We know that money is highly personal. It isn’t a popular topic for a cocktail party. And for many, it is considered taboo to even discuss amongst friends and family.
Perhaps this is why, when it comes to managing money, we see that most people are trying to go it alone. According to a CNBC study, 75% of those surveyed cited themselves as solely responsible for managing their money.
Yet, at GBI, we believe it is not easy and maybe even impossible to manage finances completely on your own.
Have you ever googled questions like when can I retire? How much house can I afford? How much should I be saving?
Well, you wouldn’t be alone. Every day hundreds of thousands of people are searching for answers to questions just like this. In other words, they are looking for help from others in a more anonymous way.
But Google can be an intimidating place, where a simple search for “How much should I be saving each year?” returns over 4 billion results.
At GBI, we want to lower the barriers for people to get the help they need to successfully achieve their financial goals. We’ve tackled the questions of how do we remove the jargon and the hurdles that currently make it difficult for people to engage with financial problems?

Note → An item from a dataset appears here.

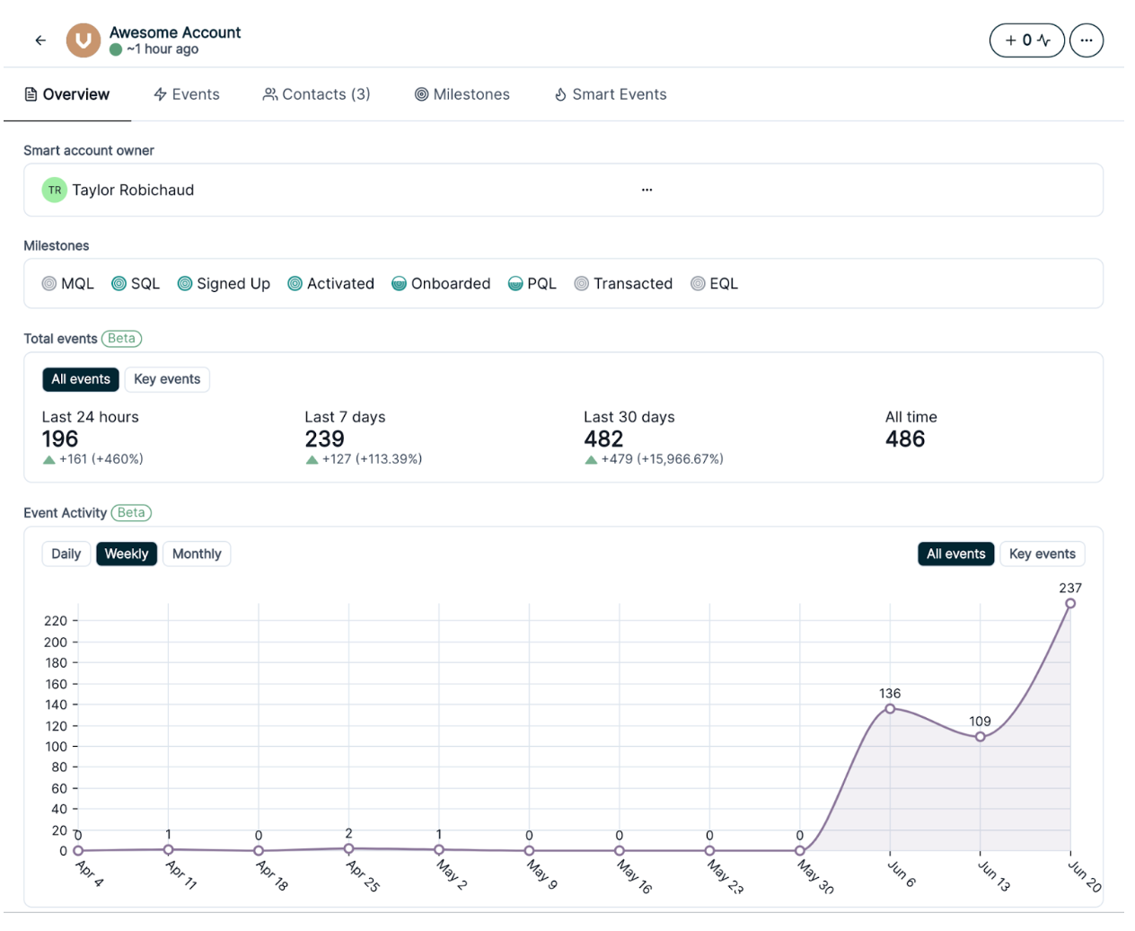Switch event activity to Monthly view
The height and width of the screenshot is (931, 1135).
(x=197, y=554)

In other words, how do we create a less intimidating forum for people to learn from each other but in an anonymous way?
Imitation within Communities
We’ve written in previous posts about the tools that we think are important for developing an innate, or tacit understanding of financial planning. These are strategies that we believe can be used together to make managing money more accessible to everyone.
One of the critical components of this toolkit is imitation. Yes, you could learn about financial topics on your own through trial and error. However, trial and error takes time and can often be a costly approach.

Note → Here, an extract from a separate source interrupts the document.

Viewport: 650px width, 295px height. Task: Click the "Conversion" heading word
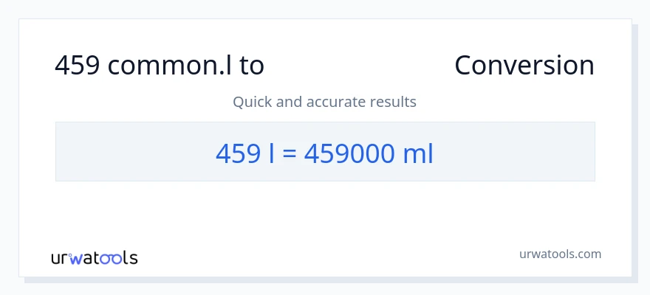(x=524, y=66)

Instead, imitation allows you to tap into the collective wisdom of others for a starting point that you can then tailor to your specific needs.
Think about learning to throw a baseball. You most likely learned, first and foremost, by imitating someone else. But you couldn’t just replicate exactly what they were doing.

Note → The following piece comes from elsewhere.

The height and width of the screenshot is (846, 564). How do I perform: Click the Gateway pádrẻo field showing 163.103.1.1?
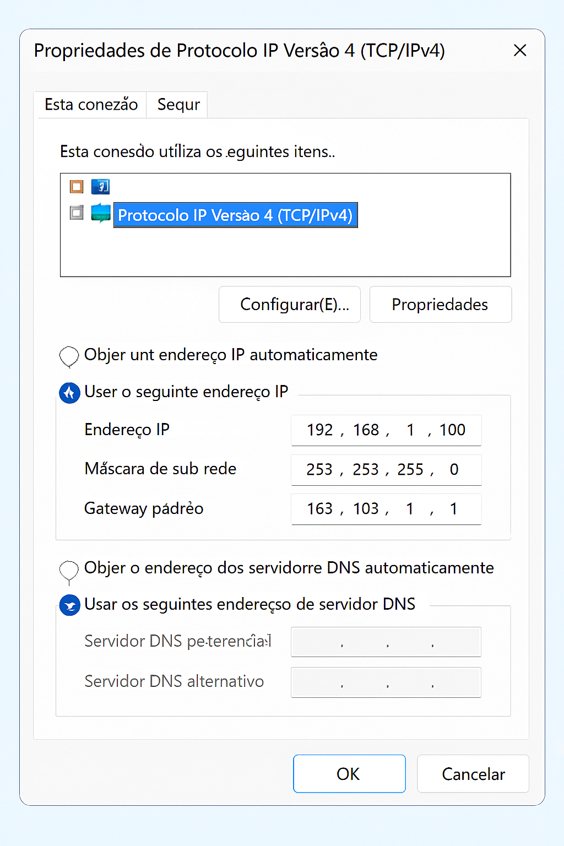pos(386,509)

You were most likely a different height than whoever you were learning to throw a baseball from. If you copied them exactly, your throw would end up nowhere near where their throw did. Thus, you use their motion as a starting point and then tweak it so that it works for you.
In fact, most people don’t only imitate a single person, but instead watch how a few different people throw a baseball. Then, take a little bit of what each person did and use that collective wisdom to develop their own throwing style.
This example highlights how imitation works best in communities where you can learn by watching others. We believe this same concept applies in the finance world.
The Importance of Imitation in Financial Planning
In finance, a community creates the opportunity for people to learn how others are constructing plans to meet their goals. It creates a place where you can begin to answer those questions about how much to save, whether you’re on track, or even if you have the right set of financial goals.
Just like throwing a baseball, you can get an idea of how different people may be approaching the same problems that you face. You can start by imitating those people and then tailoring your plans to work best for your situation and needs.
A community can also provide a way to learn how others are seeking out and working with experts.
At GBI, we think an important component of a community is observing how people share their plans with experts – financial advisors – and, in turn, how those experts add value to plans.
Why? Well, we believe that getting access to advice that can help make financial plans successful is just as important as getting started.
Lastly, we recognize that there is a need to keep financial information confidential. Thus, an effective financial community allows people to maintain anonymity while still sharing how they are building plans for and getting help with their financial goals.
This is why we built the Lasso app – a social platform that not only allows people to anonymously match with experts who can help improve their financial plans, but also provides the opportunity for people to share with a community of other investors and learn from each other.